The concept of sense of coherence (SOC), the main concept in the theory of salutogenesis, may help explain the sustenance for our growth as human beings. Antonovsky (1987) defined SOC as a global orientation expressing the extent to which one has a pervasive, enduring, and dynamic feeling of confidence that the stimuli derived from one’s internal and external environments in the course of living are structured, predictable, and explicable (comprehensibility); that the resources are available to meet the demands posed by these stimuli (manageability); and that these demands are challenges that motivate one towards investment and engagement (meaning). Furthermore, salutogenesis identifies perceived individual and collective general resistance resources (GRRs), such as knowledge, identity, social support, inner feelings, values, coping strategies and different material goods, that may promote the effective management of tension in demanding situations. Higher levels of GRRs are associated with a stronger SOC. The salutogenic approach focuses on peoples’ active adaptation in the interplay between their SOC and use of GRR.

The health of a person could affect their SOC (Veenstra et al. 2005) because it might influence such as the ability to use the different GRR. For instance, a long-term illness such as psoriasis may introduce uncertainty because it is a threat to self, identity, and coping, and may thus challenge the set of life experiences that contribute to a person’s SOC (Antonovsky 1987). It is reasonable to think that the process of active adaptation, including perceptions about illness and engagement in life, shapes life experiences. Awareness of the health care provider about ways to strengthen the patient’s SOC may be important in communication with, and the assessment and treatment of, people with chronic diseases such as psoriasis.

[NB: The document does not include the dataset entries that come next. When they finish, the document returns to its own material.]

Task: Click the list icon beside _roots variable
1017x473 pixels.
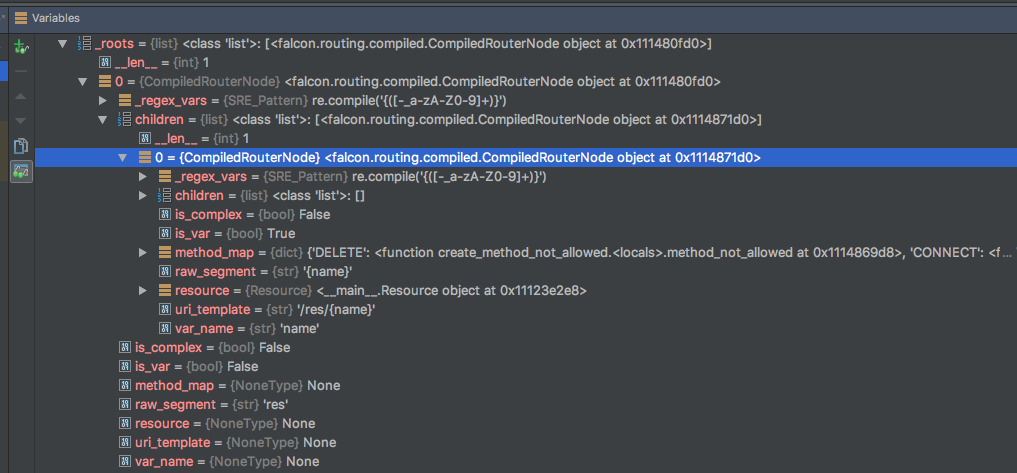Action: [84, 43]
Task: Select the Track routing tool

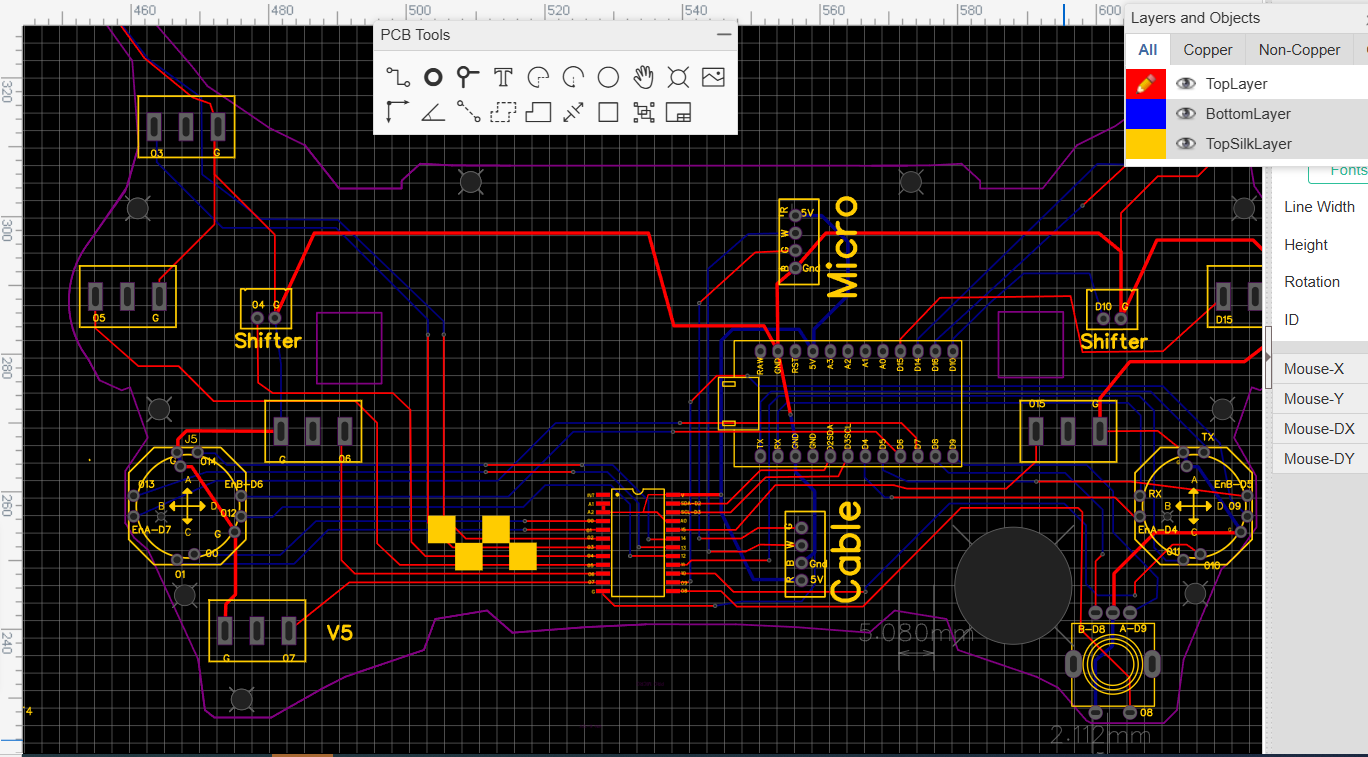Action: click(398, 77)
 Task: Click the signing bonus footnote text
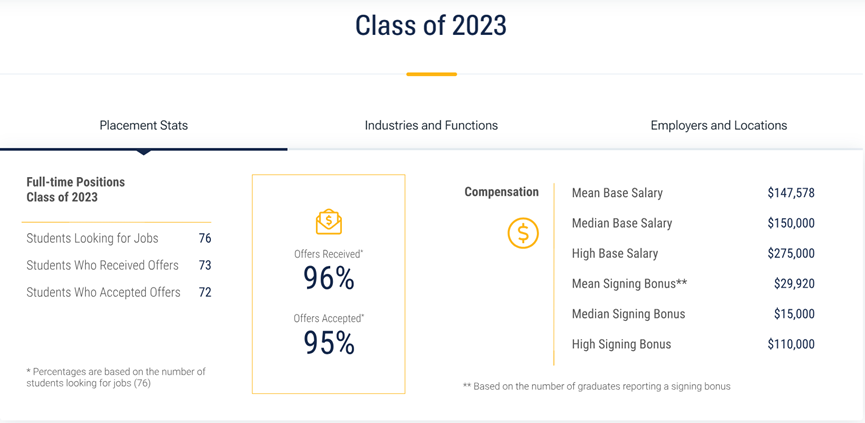click(597, 387)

Research focusing only on dysfunction might overlook evidence on human thriving or growth in the context of suffering. Although living with psoriasis can be a source of significant stress and distress (Basavaraj et al. 2011), it is also important to recognize that the disease might not affect the individual only in negative ways. Dealing with everyday adversity arising from psoriasis can bring about substantial growth experiences for patients (Fortune et al. 2005a). It has been suggested that research should examine the patterns and predictors of adversarial growth in psoriasis patients (Fortune et al. 2005b). However, to our knowledge, few studies have investigated salutogenesis including the concept of SOC in individuals with psoriasis. For instance, a study from Poland that included 32 people with psoriasis suggests that SOC may influence how a person manages stress in relation to psoriasis (Oglodek et al. 2009). Schneider et al. (2011) examined 49 psoriasis outpatients and found that feelings of helplessness were a more important contributor to social anxiety and avoidance than were anxious or depressive mood and SOC. In addition, Metz and Jemec (1996) suggested that SOC may provide valuable information about the best ways to help reduce the level of negative psychosocial consequences associated with the skin disease in people with psoriasis.

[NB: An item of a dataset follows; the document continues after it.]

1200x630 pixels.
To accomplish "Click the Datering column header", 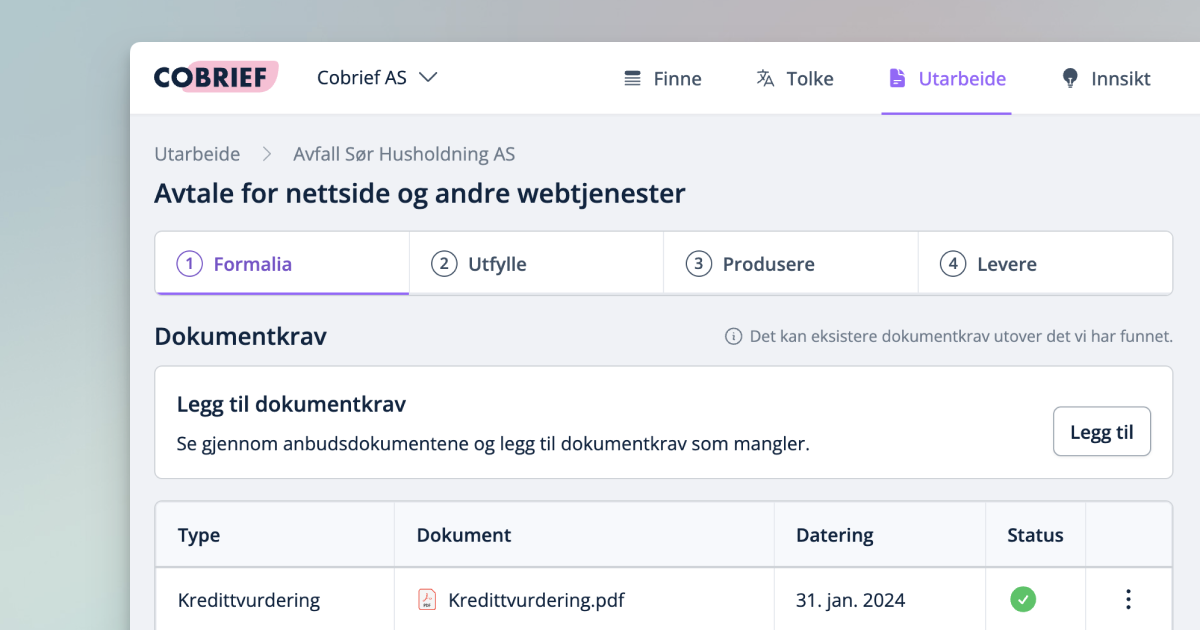I will coord(834,535).
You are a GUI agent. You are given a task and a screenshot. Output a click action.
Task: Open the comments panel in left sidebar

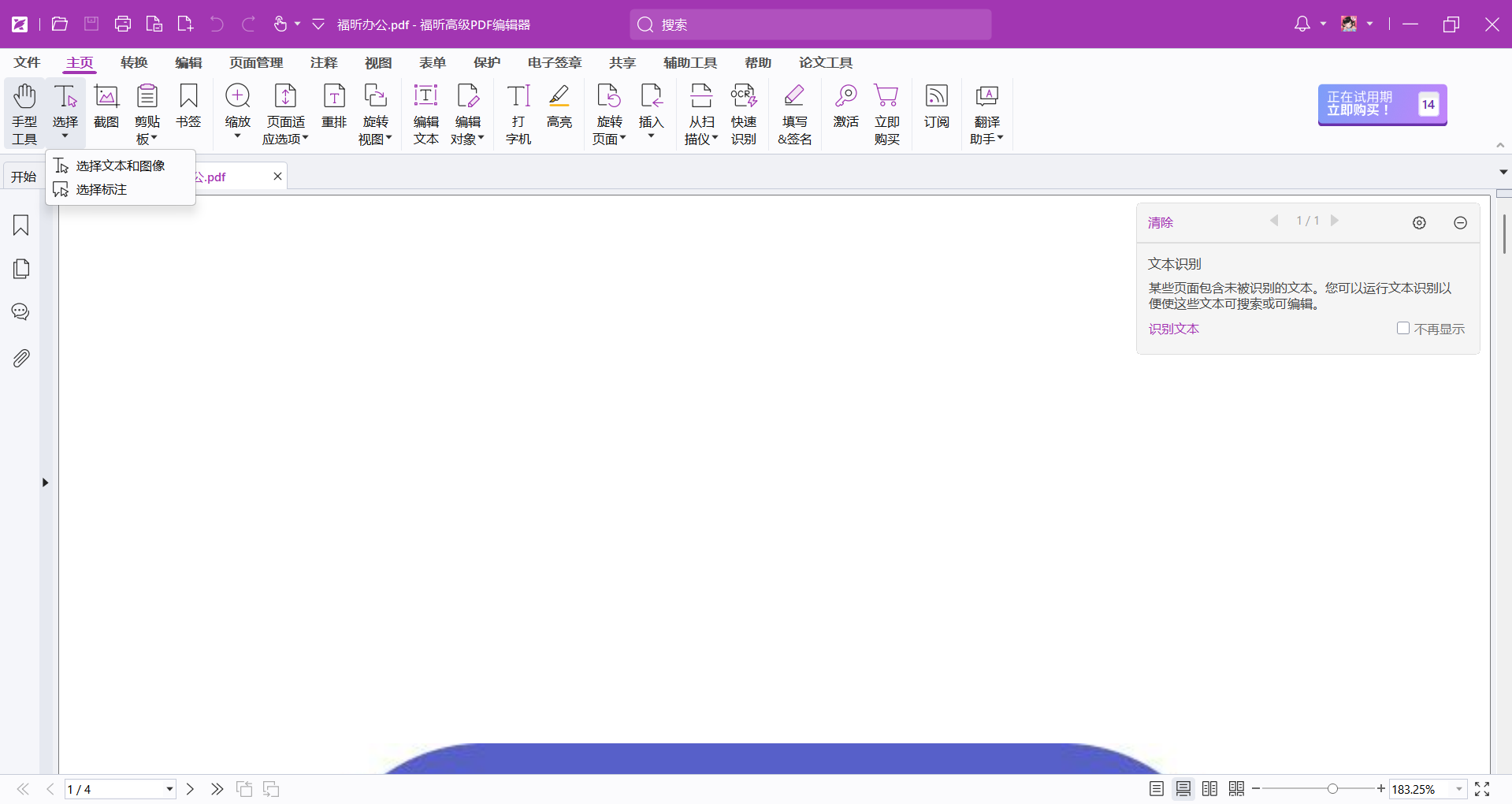[21, 312]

There is some literature showing that SOC may be strengthened as a result of major life changes or different health care interventions (Langeland et al. 2006;Langeland & Wahl 2009;Yamazaki et al. 2011;Forsberg et al. 2010;Bergman et al. 2011;Habroe et al. 2007). An important focus in the treatment of psoriasis should be on avoiding or reducing the psychosocial consequences of the disease. The treatment should aim to maintain, stimulate, or promote adaptation to illness and positive and active engagement in life. The purpose of this focus is to treat the symptoms and to enable people to live optimally with their psoriasis (Schneider et al. 2011). Climate therapy including patient education is a publicly funded 3-week treatment programme for Nordic countries. Previous studies on such programmes have reported highly significant reductions in disease severity and symptoms (Ben-Amitai & David 2009;Hodak et al. 2003) and improvements in quality of life (Mork & Wahl 2002;Wahl et al. 2005). However, no studies have investigated whether this programme also can improve SOC.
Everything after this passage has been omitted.